### Problem to work on
Which lines come from the start of the records through the line that holds "Task: Click the 高阶模型 check in the 包月 plan"? Write them out word for word.

### Exercise data
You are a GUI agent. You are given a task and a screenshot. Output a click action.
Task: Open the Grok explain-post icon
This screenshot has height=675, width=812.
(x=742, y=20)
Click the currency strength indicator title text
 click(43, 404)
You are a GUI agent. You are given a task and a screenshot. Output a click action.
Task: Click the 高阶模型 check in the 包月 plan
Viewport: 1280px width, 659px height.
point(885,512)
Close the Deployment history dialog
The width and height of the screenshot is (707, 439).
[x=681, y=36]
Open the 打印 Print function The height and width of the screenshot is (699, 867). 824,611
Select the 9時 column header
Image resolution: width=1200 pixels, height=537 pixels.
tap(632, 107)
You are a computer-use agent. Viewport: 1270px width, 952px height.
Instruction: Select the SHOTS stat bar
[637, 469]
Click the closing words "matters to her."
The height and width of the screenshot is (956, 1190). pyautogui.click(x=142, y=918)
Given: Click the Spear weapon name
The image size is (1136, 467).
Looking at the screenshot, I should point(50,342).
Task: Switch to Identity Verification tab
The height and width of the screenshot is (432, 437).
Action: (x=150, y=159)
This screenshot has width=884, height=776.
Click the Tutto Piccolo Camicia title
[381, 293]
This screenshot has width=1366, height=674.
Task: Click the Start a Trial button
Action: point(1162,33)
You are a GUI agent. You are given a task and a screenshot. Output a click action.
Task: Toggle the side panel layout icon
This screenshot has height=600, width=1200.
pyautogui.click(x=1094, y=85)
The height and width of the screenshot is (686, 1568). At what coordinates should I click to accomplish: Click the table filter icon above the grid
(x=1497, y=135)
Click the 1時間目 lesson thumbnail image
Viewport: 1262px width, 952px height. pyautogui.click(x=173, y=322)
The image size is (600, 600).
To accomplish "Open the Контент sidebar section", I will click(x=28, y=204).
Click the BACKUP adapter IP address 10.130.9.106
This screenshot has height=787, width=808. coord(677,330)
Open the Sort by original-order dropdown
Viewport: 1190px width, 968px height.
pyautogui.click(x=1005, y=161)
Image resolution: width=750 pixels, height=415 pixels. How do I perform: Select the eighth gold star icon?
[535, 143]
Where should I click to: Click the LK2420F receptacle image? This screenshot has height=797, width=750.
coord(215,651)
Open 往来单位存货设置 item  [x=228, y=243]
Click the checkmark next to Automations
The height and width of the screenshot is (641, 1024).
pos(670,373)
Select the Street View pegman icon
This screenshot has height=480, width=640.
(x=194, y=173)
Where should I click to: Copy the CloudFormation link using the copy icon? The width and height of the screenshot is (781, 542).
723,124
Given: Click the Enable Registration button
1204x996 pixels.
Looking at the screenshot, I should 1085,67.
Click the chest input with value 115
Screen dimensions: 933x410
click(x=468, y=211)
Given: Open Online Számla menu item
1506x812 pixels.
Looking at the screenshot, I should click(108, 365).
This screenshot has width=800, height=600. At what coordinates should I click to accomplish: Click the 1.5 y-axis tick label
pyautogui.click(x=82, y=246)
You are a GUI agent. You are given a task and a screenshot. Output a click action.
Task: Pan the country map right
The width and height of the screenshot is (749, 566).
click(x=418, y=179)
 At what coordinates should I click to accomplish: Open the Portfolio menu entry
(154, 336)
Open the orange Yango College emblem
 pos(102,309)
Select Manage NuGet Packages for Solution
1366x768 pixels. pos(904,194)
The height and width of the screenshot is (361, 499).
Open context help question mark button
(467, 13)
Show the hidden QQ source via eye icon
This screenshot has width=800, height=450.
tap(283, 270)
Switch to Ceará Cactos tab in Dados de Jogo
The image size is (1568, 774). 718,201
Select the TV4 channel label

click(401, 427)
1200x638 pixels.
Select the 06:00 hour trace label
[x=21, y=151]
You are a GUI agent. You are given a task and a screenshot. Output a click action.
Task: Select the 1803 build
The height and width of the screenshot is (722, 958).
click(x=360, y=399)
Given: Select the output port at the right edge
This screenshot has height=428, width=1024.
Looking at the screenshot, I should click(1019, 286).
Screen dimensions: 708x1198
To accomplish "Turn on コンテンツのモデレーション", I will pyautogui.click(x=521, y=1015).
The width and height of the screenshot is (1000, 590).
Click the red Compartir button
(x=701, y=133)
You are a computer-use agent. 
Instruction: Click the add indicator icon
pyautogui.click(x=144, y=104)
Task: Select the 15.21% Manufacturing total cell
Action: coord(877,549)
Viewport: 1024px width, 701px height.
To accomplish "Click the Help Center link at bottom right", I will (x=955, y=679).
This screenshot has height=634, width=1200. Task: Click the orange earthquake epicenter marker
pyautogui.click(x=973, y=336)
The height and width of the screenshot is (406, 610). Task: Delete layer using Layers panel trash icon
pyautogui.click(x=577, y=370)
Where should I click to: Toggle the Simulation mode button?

### Response box
You are a GUI agent. You are given a task and a screenshot. Output a click action.
Task: Open the Grok explain-post icon
This screenshot has height=675, width=812.
(x=742, y=20)
Click the currency strength indicator title text
 click(43, 404)
You are a GUI agent. You are given a task and a screenshot. Output a click action.
Task: Click the 高阶模型 check in the 包月 plan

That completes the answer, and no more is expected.